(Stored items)
========================================
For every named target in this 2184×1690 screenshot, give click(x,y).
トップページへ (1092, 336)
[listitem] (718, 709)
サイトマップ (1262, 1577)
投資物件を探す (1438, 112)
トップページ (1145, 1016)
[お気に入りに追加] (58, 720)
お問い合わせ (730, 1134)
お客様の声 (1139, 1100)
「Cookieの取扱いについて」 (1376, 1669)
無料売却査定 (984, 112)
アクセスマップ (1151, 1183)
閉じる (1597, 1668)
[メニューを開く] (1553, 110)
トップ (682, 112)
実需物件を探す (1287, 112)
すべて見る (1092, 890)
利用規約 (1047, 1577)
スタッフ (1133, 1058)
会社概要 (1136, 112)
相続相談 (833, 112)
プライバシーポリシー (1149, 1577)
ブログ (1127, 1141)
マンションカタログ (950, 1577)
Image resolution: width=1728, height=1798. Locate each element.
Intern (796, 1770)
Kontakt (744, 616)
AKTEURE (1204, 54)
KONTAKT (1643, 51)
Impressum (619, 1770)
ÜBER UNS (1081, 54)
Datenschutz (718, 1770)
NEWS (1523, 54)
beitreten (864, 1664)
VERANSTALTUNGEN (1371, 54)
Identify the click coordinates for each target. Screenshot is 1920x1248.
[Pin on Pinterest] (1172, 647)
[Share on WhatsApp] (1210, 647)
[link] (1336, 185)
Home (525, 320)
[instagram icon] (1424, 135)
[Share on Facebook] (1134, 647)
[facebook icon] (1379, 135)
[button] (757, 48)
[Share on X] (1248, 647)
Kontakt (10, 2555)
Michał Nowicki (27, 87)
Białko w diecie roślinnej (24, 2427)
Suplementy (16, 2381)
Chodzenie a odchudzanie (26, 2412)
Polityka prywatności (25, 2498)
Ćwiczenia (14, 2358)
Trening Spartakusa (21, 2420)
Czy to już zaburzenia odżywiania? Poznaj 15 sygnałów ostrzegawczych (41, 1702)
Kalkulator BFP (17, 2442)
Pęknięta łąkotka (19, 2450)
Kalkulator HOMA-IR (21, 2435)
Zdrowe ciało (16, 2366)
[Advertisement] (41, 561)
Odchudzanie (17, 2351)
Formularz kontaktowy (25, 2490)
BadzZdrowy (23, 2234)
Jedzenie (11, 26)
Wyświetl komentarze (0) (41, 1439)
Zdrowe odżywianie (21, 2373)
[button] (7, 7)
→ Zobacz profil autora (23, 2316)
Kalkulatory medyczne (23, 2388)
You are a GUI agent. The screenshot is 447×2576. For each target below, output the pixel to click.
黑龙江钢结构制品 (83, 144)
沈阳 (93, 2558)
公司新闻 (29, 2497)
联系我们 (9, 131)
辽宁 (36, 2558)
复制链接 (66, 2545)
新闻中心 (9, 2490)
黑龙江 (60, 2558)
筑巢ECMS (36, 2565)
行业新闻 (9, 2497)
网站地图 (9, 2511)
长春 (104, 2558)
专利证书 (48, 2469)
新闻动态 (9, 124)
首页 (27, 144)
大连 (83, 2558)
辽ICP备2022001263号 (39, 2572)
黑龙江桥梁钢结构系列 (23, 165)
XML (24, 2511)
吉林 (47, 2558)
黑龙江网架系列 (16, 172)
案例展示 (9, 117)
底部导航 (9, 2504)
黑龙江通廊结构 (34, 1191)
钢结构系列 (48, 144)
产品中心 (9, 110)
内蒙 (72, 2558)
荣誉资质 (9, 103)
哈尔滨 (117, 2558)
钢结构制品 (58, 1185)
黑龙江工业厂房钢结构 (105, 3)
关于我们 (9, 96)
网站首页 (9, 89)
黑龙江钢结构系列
========================================
[Exercise aim] Please retype every entry above exactly as it stands.

[Task answer]
For every named target in this 2184×1690 screenshot, give click(x,y).
トップページへ (1092, 336)
[listitem] (718, 709)
サイトマップ (1262, 1577)
投資物件を探す (1438, 112)
トップページ (1145, 1016)
[お気に入りに追加] (58, 720)
お問い合わせ (730, 1134)
お客様の声 (1139, 1100)
「Cookieの取扱いについて」 (1376, 1669)
無料売却査定 (984, 112)
アクセスマップ (1151, 1183)
閉じる (1597, 1668)
[メニューを開く] (1553, 110)
トップ (682, 112)
実需物件を探す (1287, 112)
すべて見る (1092, 890)
利用規約 (1047, 1577)
スタッフ (1133, 1058)
会社概要 (1136, 112)
相続相談 (833, 112)
プライバシーポリシー (1149, 1577)
ブログ (1127, 1141)
マンションカタログ (950, 1577)
Image resolution: width=1728, height=1798. Locate each element.
Intern (796, 1770)
Kontakt (744, 616)
AKTEURE (1204, 54)
KONTAKT (1643, 51)
Impressum (619, 1770)
ÜBER UNS (1081, 54)
Datenschutz (718, 1770)
NEWS (1523, 54)
beitreten (864, 1664)
VERANSTALTUNGEN (1371, 54)
Identify the click coordinates for each target. Screenshot is 1920x1248.
[Pin on Pinterest] (1172, 647)
[Share on WhatsApp] (1210, 647)
[link] (1336, 185)
Home (525, 320)
[instagram icon] (1424, 135)
[Share on Facebook] (1134, 647)
[facebook icon] (1379, 135)
[button] (757, 48)
[Share on X] (1248, 647)
Kontakt (10, 2555)
Michał Nowicki (27, 87)
Białko w diecie roślinnej (24, 2427)
Suplementy (16, 2381)
Chodzenie a odchudzanie (26, 2412)
Polityka prywatności (25, 2498)
Ćwiczenia (14, 2358)
Trening Spartakusa (21, 2420)
Czy to już zaburzenia odżywiania? Poznaj 15 sygnałów ostrzegawczych (41, 1702)
Kalkulator BFP (17, 2442)
Pęknięta łąkotka (19, 2450)
Kalkulator HOMA-IR (21, 2435)
Zdrowe ciało (16, 2366)
[Advertisement] (41, 561)
Odchudzanie (17, 2351)
Formularz kontaktowy (25, 2490)
BadzZdrowy (23, 2234)
Jedzenie (11, 26)
Wyświetl komentarze (0) (41, 1439)
Zdrowe odżywianie (21, 2373)
[button] (7, 7)
→ Zobacz profil autora (23, 2316)
Kalkulatory medyczne (23, 2388)
You are a GUI agent. The screenshot is 447×2576. For each target below, output the pixel to click.
黑龙江钢结构制品 (83, 144)
沈阳 (93, 2558)
公司新闻 (29, 2497)
联系我们 (9, 131)
辽宁 (36, 2558)
复制链接 (66, 2545)
新闻中心 (9, 2490)
黑龙江 (60, 2558)
筑巢ECMS (36, 2565)
行业新闻 (9, 2497)
网站地图 (9, 2511)
长春 (104, 2558)
专利证书 (48, 2469)
新闻动态 (9, 124)
首页 (27, 144)
大连 (83, 2558)
辽ICP备2022001263号 (39, 2572)
黑龙江桥梁钢结构系列 (23, 165)
XML (24, 2511)
吉林 (47, 2558)
黑龙江网架系列 (16, 172)
案例展示 (9, 117)
底部导航 (9, 2504)
黑龙江通廊结构 (34, 1191)
钢结构系列 (48, 144)
产品中心 (9, 110)
内蒙 (72, 2558)
荣誉资质 (9, 103)
哈尔滨 (117, 2558)
钢结构制品 (58, 1185)
黑龙江工业厂房钢结构 (105, 3)
关于我们 (9, 96)
网站首页 (9, 89)
黑龙江钢结构系列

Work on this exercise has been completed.